* **Work item**: Every line with the string "Click" should be copied from the data.

* **Data for analysis**:
Content starts
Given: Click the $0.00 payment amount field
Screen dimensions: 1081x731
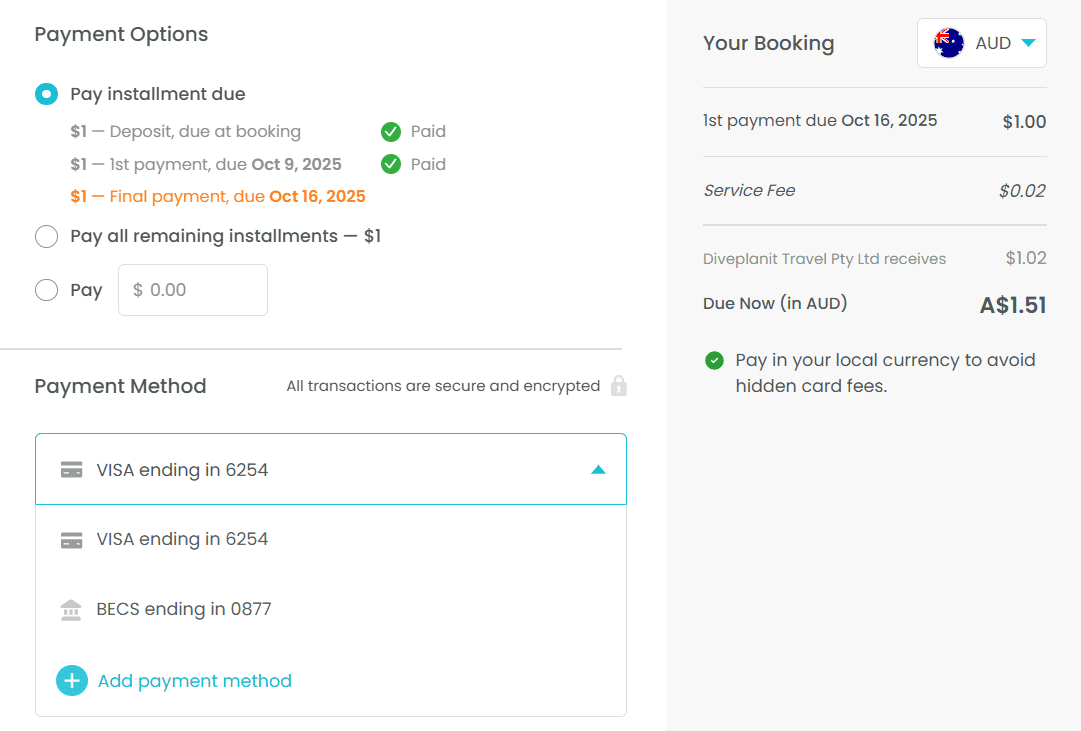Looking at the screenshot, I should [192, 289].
Content ends
Content starts
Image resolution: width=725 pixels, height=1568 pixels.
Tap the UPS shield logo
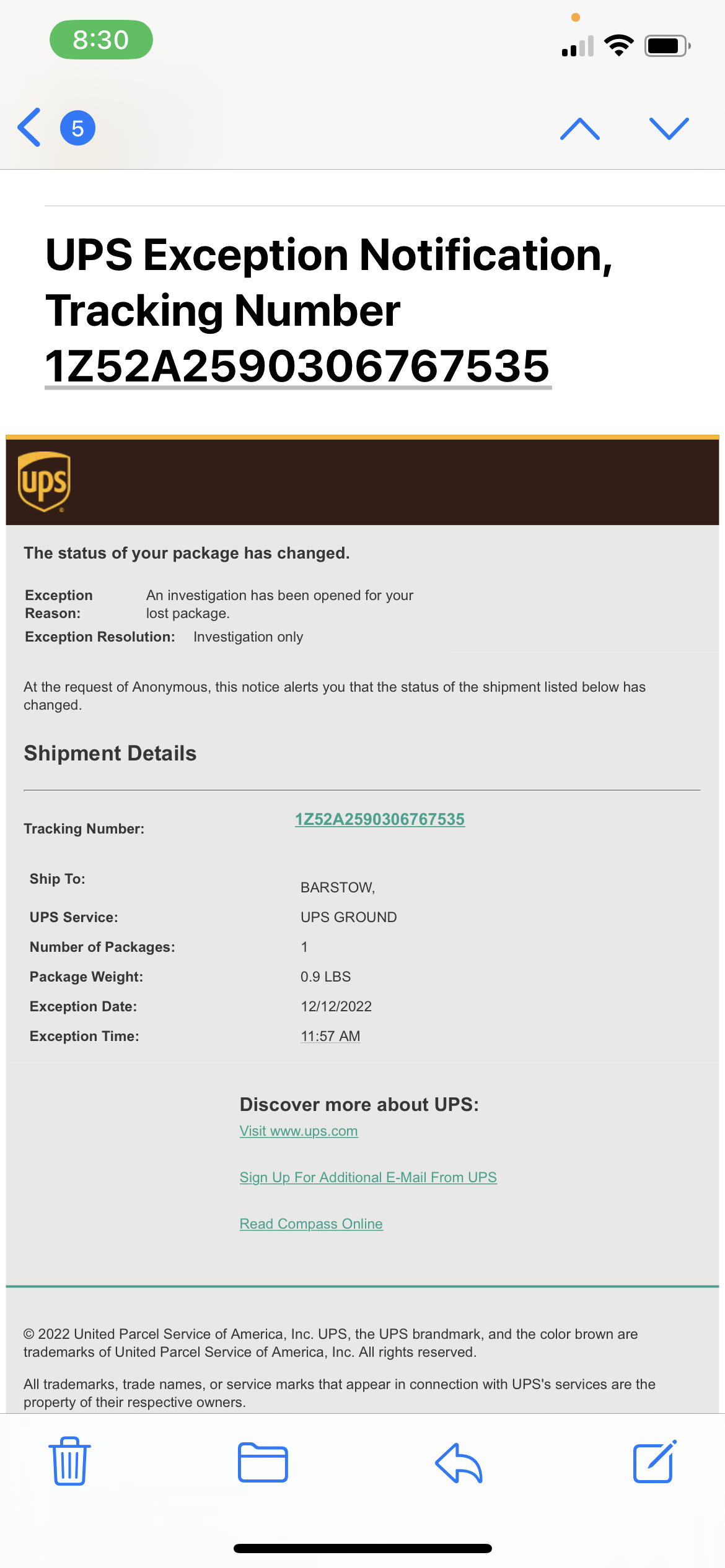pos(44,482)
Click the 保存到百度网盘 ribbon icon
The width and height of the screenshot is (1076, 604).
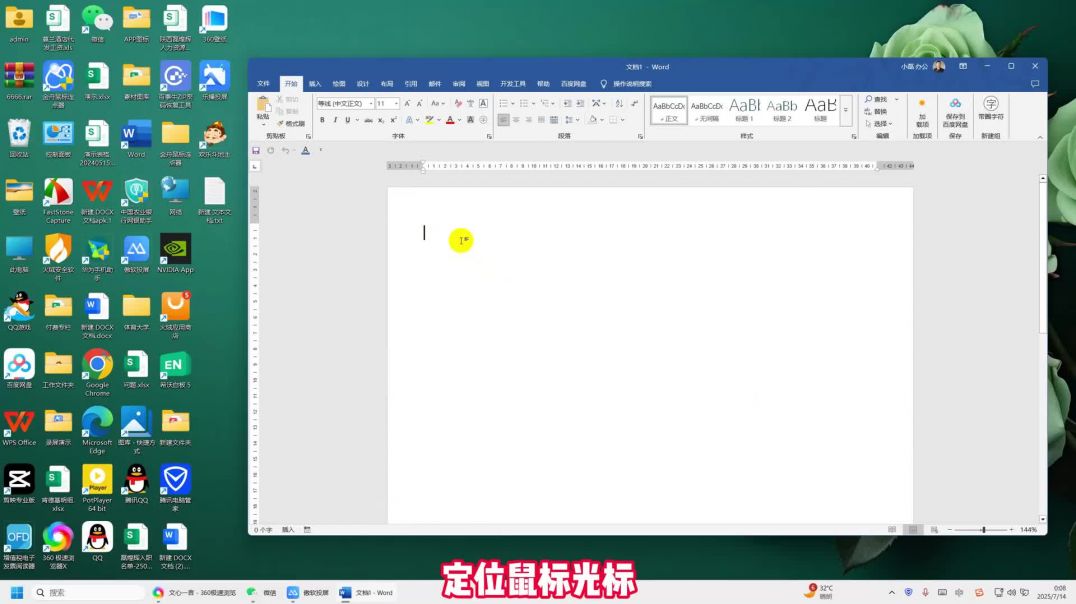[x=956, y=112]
Content ends
* **Response to the task**:
Given: Click the $0.00 payment amount field
Click the 保存到百度网盘 ribbon icon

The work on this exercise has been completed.